On some systems libfmpich has a programming environment specific suffix that must be taken into account: e.g. WRAPRUN_PRELOAD=/path/to/install/lib/libsplit.so:/path/to/mpi_install/lib/libfmpich_pgi.so

To run:

Assuming that the module file created by the Smithy formula is used, or a similar one created, basic running looks like the following examples.

$ module load python wraprun
$ wraprun -n 80 ./foo.out : -n 160 ./bar.out ...

A maximum of 2048 separate : separated task groups is enforced to protect ALPS stability.

In addition to the standard process placement flags available to aprun the --w-cd flag can be set to change the current working directory for each executable:

$ wraprun -n 80 --w-cd /foo/dir ./foo.out : -n 160 --w-cd /bar/dir ./bar.out ...

This is particularly useful for legacy Fortran applications that use hard coded input and output file names.

Multiple instances of an application can be placed on a node using comma-separated PES syntax PES1,PES2,...,PESN syntax, for instance:

$ wraprun -n 2,2,2 ./foo.out : ...

would launch 3 two-process instances of foo.out on a single node.

In this case the number of allocated nodes must be at least equal to the sum of processes in the comma-separated list of processing elements divided by the maximum number of processes per node.

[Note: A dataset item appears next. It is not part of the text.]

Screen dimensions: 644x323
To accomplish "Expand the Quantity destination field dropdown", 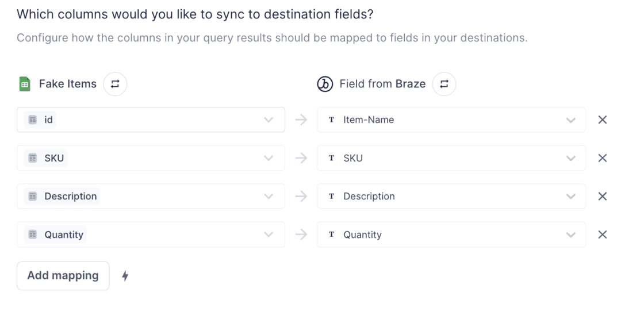I will (x=570, y=234).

This may also be combined with the --w-cd flag :

$ wraprun -n 2,2,2 --w-cd /foo/dir1,/foo/dir2,/foo/dir3 ./foo.out : ...

For non MPI executables a wrapper application, serial, is provided. This wrapper ensures that all executables will run to completion before aprun exits. To use, place serial in front of your application and arguments:

$ wraprun -n 1 serial ./foo.out -foo_args : ...

Standard output/error Redirection

The stdout/stderr streams for each task are directed to a unique file for that task since it is generally undesirable for the standard output of all tasks to be merged into a single stream. By default, each task writes their own streams to files in the task's own current working directory named:

${JOBNAME}.${JOBID}_w${INSTANCE}.${TASKID}.out
${JOBNAME}.${JOBID}_w${INSTANCE}.${TASKID}.err

where JOBNAME is the batch job name (value of $PBS_JOBNAME for instance), JOBID is the batch job number (or PID of parent shell if $PBS_JOBID is unavailable), INSTANCE is the unique wraprun invocation called within the parent shell, and TASKID is the task index among all bundled tasks. The instance index is required so that multiple concurrent wraprun invocations in a single batch job do not collide with each other. The task index is fixed in the order that tasks are passed to wraprun such that for the following invocation:

$ wraprun -n 1,2 ./foo.out : -n 3 ./bar.out

task '0' is the instance of foo.out having 1 PE; task '1' is the 2 PE split of foo.out, and task '2' is the instance of bar.out.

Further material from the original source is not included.